EXERCISE DIRECTIONS:
Repeat everything in the records from the line containing "Find the location" down to the line containing "This screenshot has height=1080, width=1920.", both of those lines included, and leave out the pictures.

INPUT FOR THIS TASK:
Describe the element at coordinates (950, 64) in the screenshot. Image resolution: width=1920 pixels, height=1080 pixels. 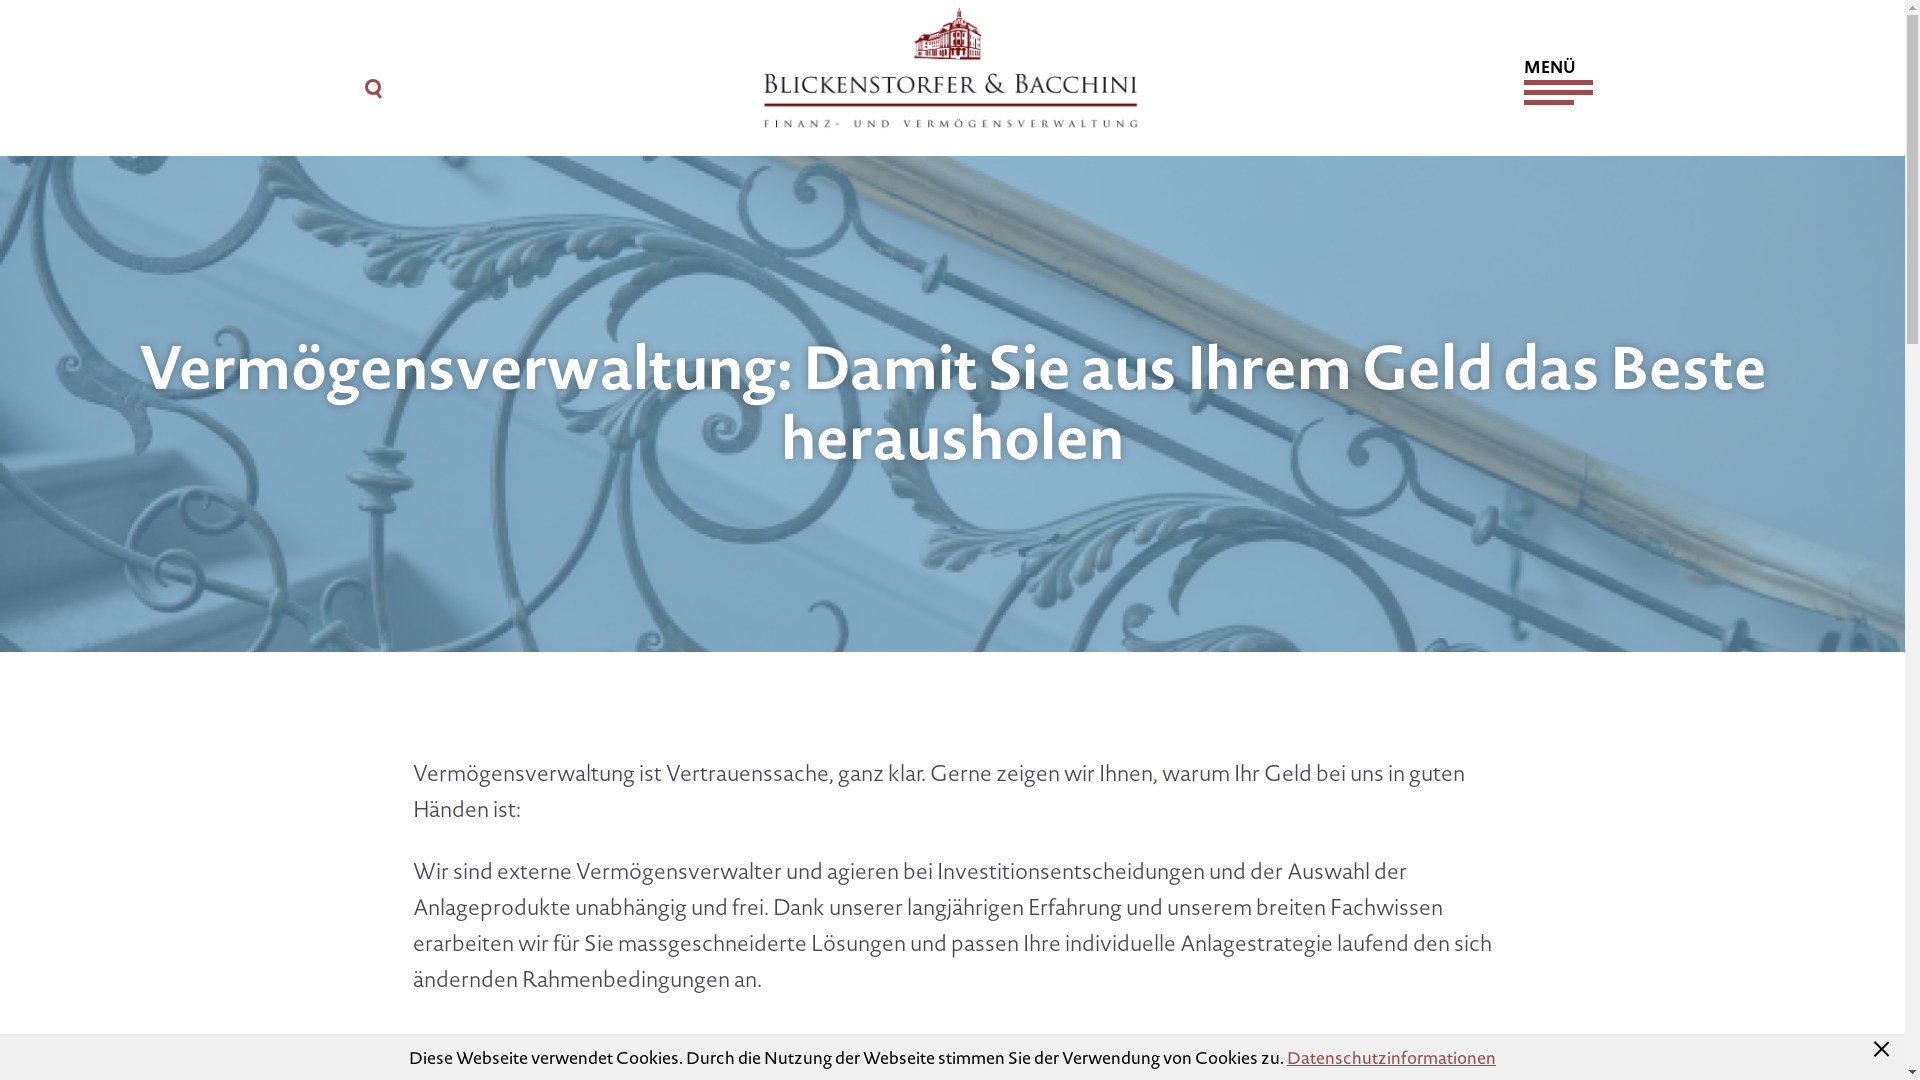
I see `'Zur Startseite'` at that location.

==

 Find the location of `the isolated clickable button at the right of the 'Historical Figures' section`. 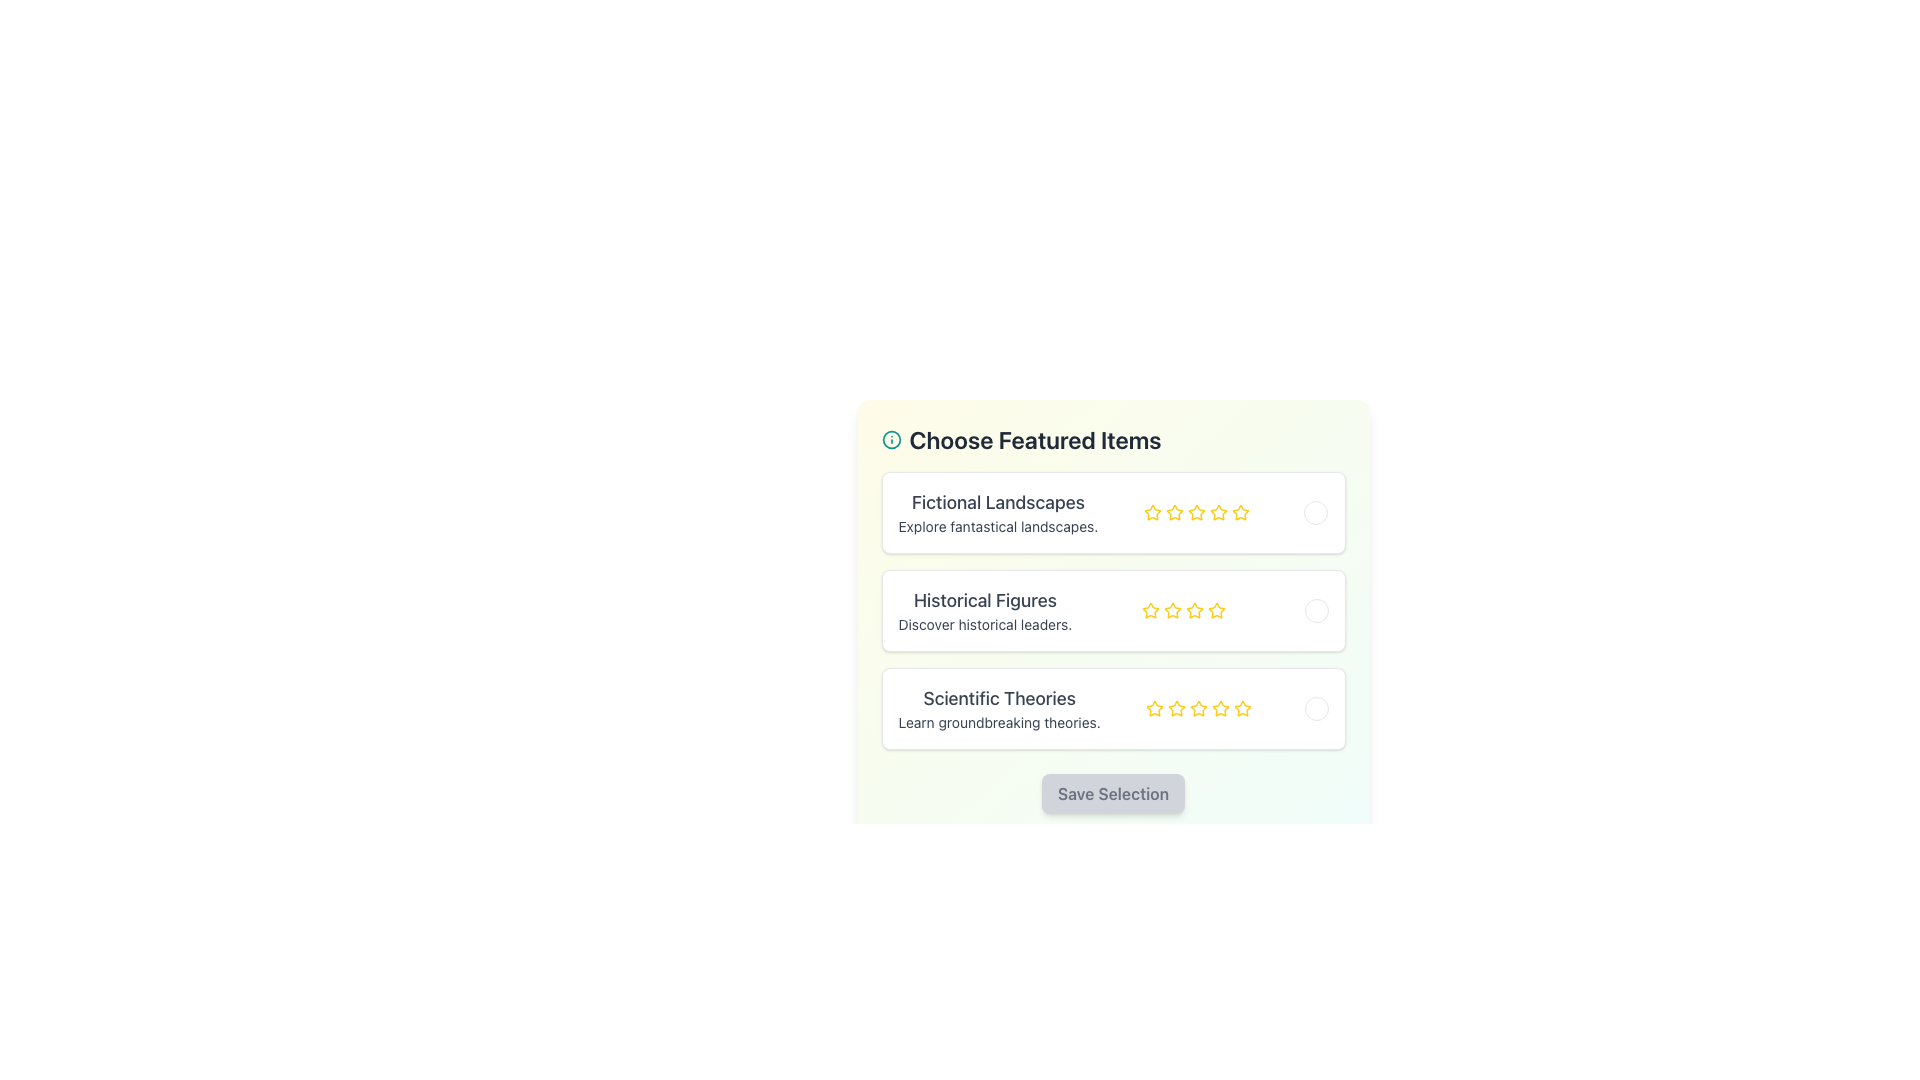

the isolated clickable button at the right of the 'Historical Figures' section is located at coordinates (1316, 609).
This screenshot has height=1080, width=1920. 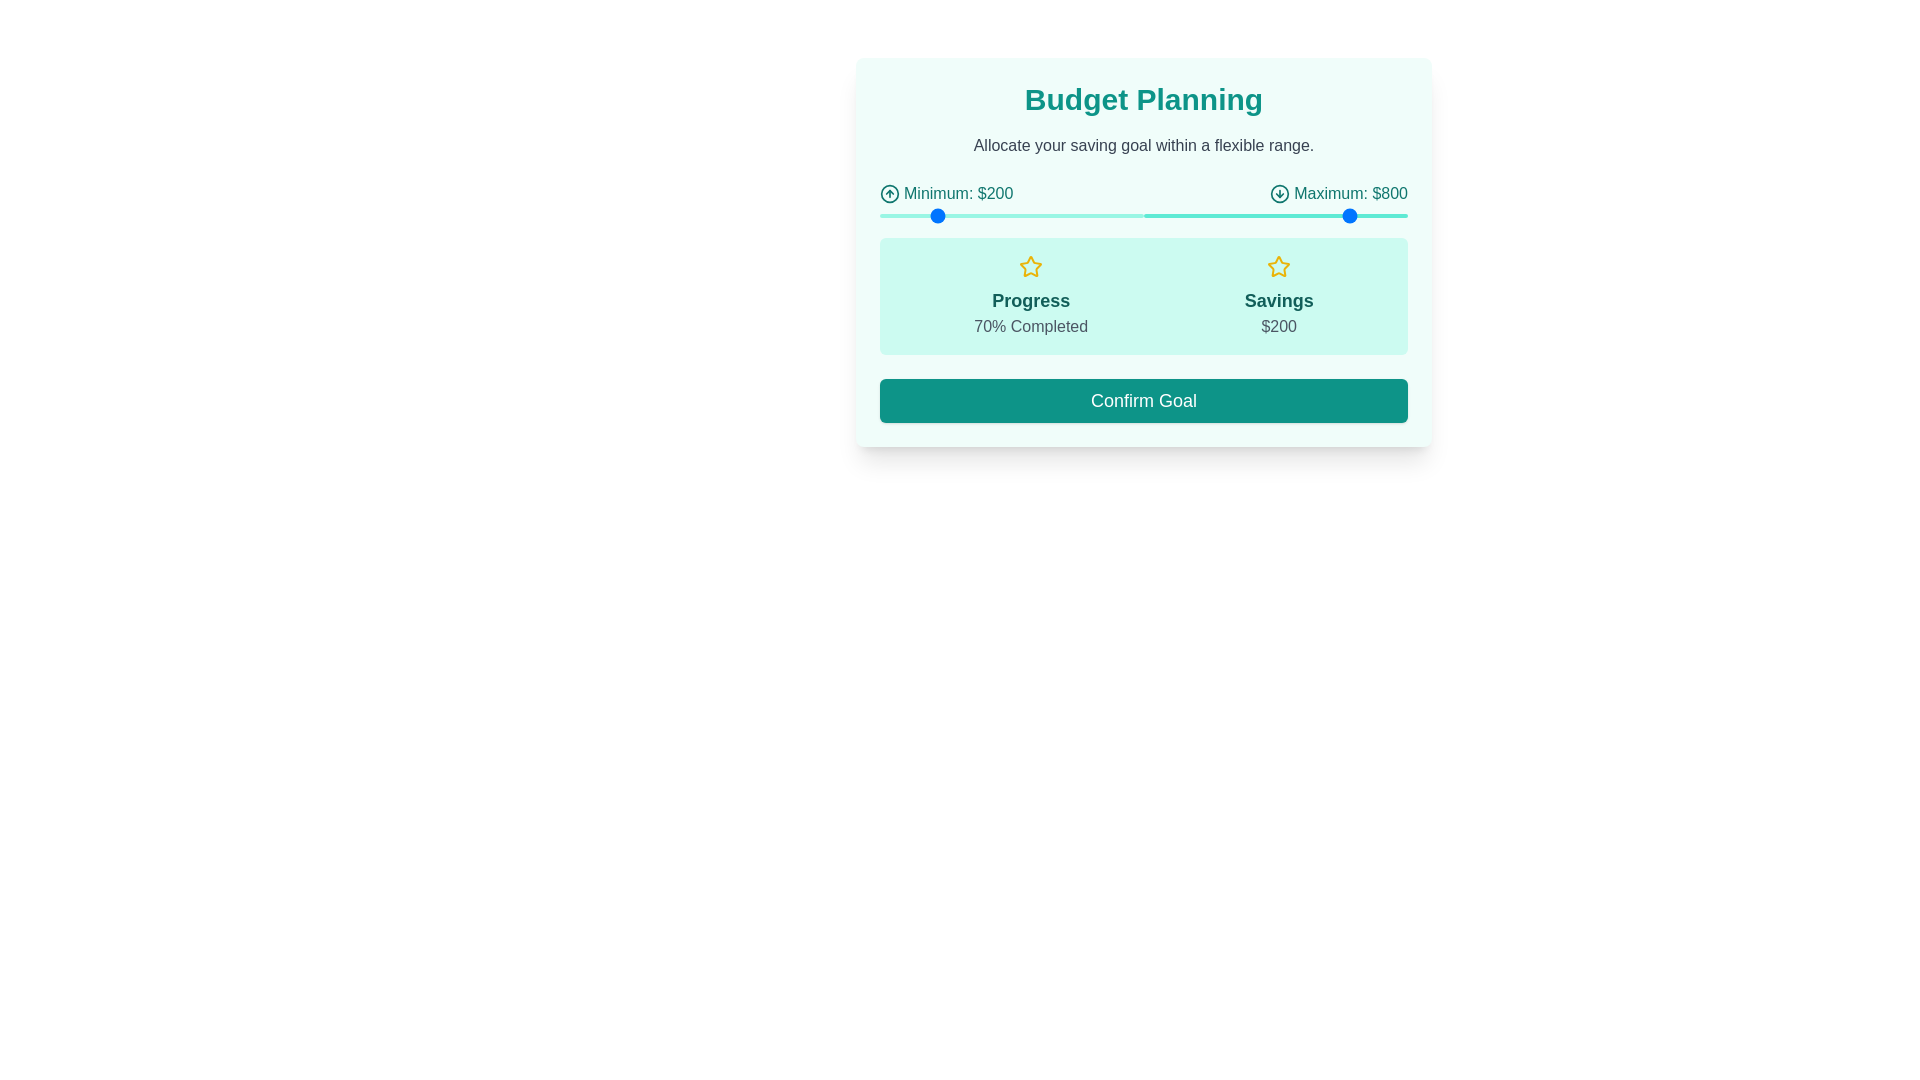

FULL OUTPUT:
 Find the location of `the isolated clickable button at the right of the 'Historical Figures' section`. 

the isolated clickable button at the right of the 'Historical Figures' section is located at coordinates (1316, 609).
This screenshot has height=1080, width=1920. 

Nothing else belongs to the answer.